Opinion
November 3, 1997
Appeal from the Appellate Term of the Supreme Court for the Ninth and Tenth Judicial Districts.
Ordered that the order of the Appellate Term is reversed, on the law, with costs, and the judgment of the District Court is reinstated.
The respondent Robert Grammick occupies an apartment in a building owned by the petitioner pursuant to a written lease which prohibits pets. The lease also contains a nonwaiver clause which specifically provides that the petitioner's acceptance of rent with knowledge of any violation of the lease does not constitute a waiver of such violation, and that a violation can be waived only by written agreement.
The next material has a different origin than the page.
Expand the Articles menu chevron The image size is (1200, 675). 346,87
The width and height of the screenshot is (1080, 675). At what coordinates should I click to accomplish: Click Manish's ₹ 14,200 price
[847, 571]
The petitioner commenced this holdover proceeding when Grammick failed to cure his violation of the no-pet clause. After trial, the District Court awarded possession of the premises to the petitioner. The Appellate Term reversed, concluding that the petitioner had waived the violation by accepting rent with knowledge that Grammick owned a dog. We reverse.
While under certain circumstances a waiver may be inferred from the acceptance of rent, the Appellate Term erred in finding a waiver in this case where the parties had expressly agreed otherwise (see, Jefpaul Garage Corp. v. Presbyterian Hosp., 61 N.Y.2d 442, 446; Pollack v. Green Constr. Corp., 40 A.D.2d 996, 997, affd 32 N.Y.2d 720; Luna Park Hous. Corp. v. Besser, 38 A.D.2d 713, 714).
Grammick's remaining contention is unpreserved for appellate review (see, Green Point Sav. Bank v. Oppenheim, 217 A.D.2d 571, 572).
Bracken, J.P., Joy, Altman and Goldstein, JJ., concur.